DIRECTIONS. Find the line holding "Task: Click the Atlético Madrid club crest" in the entries below. Give it again exactly, along with every line after it up to and including the line holding "Task: Open the acs.iecr.4c04447 DOI link".

Data extracted from a collection

──────────────────────────────

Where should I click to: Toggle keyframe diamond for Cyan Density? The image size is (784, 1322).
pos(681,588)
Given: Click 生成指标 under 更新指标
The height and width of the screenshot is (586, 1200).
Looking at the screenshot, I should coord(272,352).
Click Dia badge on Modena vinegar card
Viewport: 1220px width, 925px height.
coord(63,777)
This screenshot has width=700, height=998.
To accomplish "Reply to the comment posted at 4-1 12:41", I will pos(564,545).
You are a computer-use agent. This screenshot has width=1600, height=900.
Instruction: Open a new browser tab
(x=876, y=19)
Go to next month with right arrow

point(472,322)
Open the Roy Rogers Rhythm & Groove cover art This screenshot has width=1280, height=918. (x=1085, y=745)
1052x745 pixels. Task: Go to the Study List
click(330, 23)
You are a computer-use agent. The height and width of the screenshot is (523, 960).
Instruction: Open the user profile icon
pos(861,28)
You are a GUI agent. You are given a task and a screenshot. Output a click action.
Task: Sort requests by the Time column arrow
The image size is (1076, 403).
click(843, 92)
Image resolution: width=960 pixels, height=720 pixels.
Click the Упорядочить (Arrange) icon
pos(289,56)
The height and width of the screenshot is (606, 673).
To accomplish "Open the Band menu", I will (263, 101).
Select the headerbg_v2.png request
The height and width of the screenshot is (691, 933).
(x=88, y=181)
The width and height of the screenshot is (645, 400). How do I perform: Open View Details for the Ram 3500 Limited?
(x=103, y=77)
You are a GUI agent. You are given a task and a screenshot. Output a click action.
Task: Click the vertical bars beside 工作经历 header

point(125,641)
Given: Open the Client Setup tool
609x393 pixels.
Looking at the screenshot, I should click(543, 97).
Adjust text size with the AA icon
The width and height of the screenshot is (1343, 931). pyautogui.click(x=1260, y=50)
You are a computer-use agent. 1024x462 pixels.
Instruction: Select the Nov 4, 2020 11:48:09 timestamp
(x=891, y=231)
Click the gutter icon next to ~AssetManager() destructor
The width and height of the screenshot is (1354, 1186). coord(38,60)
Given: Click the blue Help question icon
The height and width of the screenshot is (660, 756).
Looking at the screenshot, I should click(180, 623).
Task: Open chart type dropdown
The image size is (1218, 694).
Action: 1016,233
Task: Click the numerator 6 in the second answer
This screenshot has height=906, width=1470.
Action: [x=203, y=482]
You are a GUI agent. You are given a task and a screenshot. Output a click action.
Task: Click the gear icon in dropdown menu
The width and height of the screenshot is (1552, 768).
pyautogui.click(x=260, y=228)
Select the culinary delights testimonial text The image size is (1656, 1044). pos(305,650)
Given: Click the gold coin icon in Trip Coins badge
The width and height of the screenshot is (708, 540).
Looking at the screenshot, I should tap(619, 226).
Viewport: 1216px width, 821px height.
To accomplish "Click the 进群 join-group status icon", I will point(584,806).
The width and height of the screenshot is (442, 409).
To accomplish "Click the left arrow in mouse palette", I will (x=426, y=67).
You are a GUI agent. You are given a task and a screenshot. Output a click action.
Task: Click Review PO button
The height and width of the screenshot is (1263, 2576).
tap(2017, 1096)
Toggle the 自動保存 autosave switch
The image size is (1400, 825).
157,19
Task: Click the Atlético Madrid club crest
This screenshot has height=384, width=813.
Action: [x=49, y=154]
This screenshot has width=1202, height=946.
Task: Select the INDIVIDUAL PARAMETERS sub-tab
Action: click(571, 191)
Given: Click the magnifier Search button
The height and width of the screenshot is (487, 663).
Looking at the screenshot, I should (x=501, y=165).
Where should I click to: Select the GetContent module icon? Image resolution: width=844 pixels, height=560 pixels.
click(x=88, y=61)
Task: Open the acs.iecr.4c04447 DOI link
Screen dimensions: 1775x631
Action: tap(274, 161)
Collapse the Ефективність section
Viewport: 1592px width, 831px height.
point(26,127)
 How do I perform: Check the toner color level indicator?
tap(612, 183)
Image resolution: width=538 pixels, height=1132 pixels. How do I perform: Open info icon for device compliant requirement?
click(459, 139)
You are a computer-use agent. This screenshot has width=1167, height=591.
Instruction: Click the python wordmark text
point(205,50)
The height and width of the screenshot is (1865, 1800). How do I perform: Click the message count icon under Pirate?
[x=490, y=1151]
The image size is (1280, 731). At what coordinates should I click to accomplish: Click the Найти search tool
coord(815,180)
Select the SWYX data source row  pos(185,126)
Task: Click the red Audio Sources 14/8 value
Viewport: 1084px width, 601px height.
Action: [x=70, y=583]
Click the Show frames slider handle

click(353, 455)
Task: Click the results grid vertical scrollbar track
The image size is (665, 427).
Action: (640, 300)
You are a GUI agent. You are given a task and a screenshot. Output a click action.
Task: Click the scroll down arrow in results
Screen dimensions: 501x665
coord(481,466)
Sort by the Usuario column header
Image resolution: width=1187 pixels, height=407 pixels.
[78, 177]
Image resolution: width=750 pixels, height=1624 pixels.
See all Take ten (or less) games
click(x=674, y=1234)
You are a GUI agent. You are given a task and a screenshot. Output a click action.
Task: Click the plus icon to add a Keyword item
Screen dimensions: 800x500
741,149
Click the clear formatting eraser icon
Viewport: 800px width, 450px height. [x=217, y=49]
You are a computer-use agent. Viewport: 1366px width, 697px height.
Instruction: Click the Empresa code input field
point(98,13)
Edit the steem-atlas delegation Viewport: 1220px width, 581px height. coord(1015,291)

──────────────────────────────

WRITTEN RESPONSE.
Task: Click the Atlético Madrid club crest
This screenshot has height=384, width=813.
Action: [x=49, y=154]
This screenshot has width=1202, height=946.
Task: Select the INDIVIDUAL PARAMETERS sub-tab
Action: click(571, 191)
Given: Click the magnifier Search button
The height and width of the screenshot is (487, 663).
Looking at the screenshot, I should (x=501, y=165).
Where should I click to: Select the GetContent module icon? Image resolution: width=844 pixels, height=560 pixels.
click(x=88, y=61)
Task: Open the acs.iecr.4c04447 DOI link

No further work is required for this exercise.